My 13-year-old has an iPhone.  

The reality of that sentence makes me deeply uncomfortable, almost ashamed. It makes me wonder if I’m a fraud. As a child psychologist who focuses on families and relationships, I know that phones get in the way of almost every single developmental need of today’s teenagers. The science is overwhelming, after phones entered the picture, teens spent more time alone, delayed getting their driver’s license, stopped dating, felt “uncomfy” making small talk, IQ scores dropped, suicide has dramatically spiked, and teens across the world felt significantly more lonely and increasingly anxious.  

Learn more about the realities, impacts and outcomes of teens with phones.

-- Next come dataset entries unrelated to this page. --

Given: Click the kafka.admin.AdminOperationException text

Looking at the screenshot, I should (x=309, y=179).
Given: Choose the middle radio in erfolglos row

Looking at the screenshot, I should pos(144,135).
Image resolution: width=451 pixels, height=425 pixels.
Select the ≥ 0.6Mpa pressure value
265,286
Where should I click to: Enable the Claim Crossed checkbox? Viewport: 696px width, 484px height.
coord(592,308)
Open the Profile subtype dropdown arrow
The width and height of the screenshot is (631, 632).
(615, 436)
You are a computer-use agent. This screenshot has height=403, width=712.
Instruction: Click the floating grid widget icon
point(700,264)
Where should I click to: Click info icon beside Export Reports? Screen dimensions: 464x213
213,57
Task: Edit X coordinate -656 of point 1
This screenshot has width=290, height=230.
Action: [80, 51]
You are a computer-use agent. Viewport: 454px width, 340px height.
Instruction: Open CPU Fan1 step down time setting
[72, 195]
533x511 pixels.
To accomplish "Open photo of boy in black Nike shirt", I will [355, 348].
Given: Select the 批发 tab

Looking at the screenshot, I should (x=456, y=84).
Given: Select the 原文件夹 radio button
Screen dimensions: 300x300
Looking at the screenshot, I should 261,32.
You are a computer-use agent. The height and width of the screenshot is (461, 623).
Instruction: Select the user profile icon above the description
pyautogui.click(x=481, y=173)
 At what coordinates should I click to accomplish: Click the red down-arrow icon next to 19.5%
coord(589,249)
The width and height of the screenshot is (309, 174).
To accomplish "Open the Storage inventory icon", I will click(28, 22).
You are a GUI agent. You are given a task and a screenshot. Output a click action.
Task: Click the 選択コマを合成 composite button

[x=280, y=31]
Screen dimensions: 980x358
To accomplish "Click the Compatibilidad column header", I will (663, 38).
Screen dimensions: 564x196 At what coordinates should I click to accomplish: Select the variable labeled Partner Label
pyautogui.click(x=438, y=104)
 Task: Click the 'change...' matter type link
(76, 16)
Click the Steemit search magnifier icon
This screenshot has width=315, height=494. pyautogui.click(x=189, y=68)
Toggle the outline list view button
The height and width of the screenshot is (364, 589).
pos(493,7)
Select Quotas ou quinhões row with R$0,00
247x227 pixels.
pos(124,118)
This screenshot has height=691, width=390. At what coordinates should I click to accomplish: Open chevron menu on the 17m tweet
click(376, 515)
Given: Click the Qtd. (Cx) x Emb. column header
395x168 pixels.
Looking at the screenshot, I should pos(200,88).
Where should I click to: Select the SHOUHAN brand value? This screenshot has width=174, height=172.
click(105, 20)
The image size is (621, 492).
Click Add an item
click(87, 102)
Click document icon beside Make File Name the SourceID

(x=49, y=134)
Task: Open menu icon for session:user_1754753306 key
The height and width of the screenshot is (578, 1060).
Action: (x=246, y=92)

The arguments I have seen families get into over phone use are often unbelievable. Just five years ago, I would look for the trigger patterns for explosive adolescents and families were shocked when they realized the holes in their walls were all related to asking the 15-year-old to get off a screen. Today, families all know that the phones are the issue, but we feel helpless and stuck because we don’t want our children to be left out. 

 

FOMO Becomes Survival

The human drive for belonging– and conversely our fear of being left out aka FOMO – is deeply rooted in our DNA. Since the beginning of humanity our very existence has relied on our ability to develop relationships within our tribes for both procreation and protection. At the same time, we are genetically driven to ensure their specific genes survive in the gene pool. These two drives meet when your child is left out– which explains that gut-wrenching, anxious, crazy feeling we get when our kid isn’t invited to a birthday party. But when you’re parenting a teen in 2024 you get this feeling every day when your kid be involved in the latest digital conversation because they don’t have SnapChat, Instagram or TikTok…

 

Now that I have made the decision to get my 13-year-old son an iPhone, I’m stuck fighting the daily battles with him that I desperately wanted to avoid. I’m fighting for his attention, his confidence, his relationships, his reading, his ability to push himself out of his comfort zone… What I worry about the most about are the devious algorithms that were designed specifically for who he is today– which never push him to incorporate a new perspective or idea. 

 

Even worse, I’m battling my own anxiety about what will happen in the future; If he wants to stay home one night, my psychologist brain leaps to, “He is going to be exactly like all of those studies and he will NEVER leave the house!” None of this is true, by the way… my son is an empathetic, responsible, and social young man who hangs out with people, in person. I am thankful, for now… 

 

Rock Meet Hard Place – Your Teen With A Phone

This is where parents are totally stuck. We can choose the anxiety and conflict related to a teenager with an iPhone OR the nervousness and pain of our teenager being left out. Both are super hard. For me, the fear of being left out won when my son changed schools twice in the last two years. To be totally honest, I think the phone was a good decision for us, despite the nightly arguing and screen-time password issues.

 

Fortunately, there is hope that parents won’t have to choose between two terrible options. We know the dangers of the phone and we know the dangers of being left out. The only way forward for us, collectively, is to dramatically limit the amount of time phones are in the hands of our teenagers. It won’t work if its only one or two of us… we have to make the decision as parents, school boards, congress members, humans… TOGETHER.

 

The biggest issue with phones is that they get in the way of real relationships– they stop our personal tribes from forming. The irony is that this path will require us to rely on our tribes and make big changes as a group. This work will be hard… I know it, but I can’t help but believe that this collective fight for our children will only make us stronger as a whole.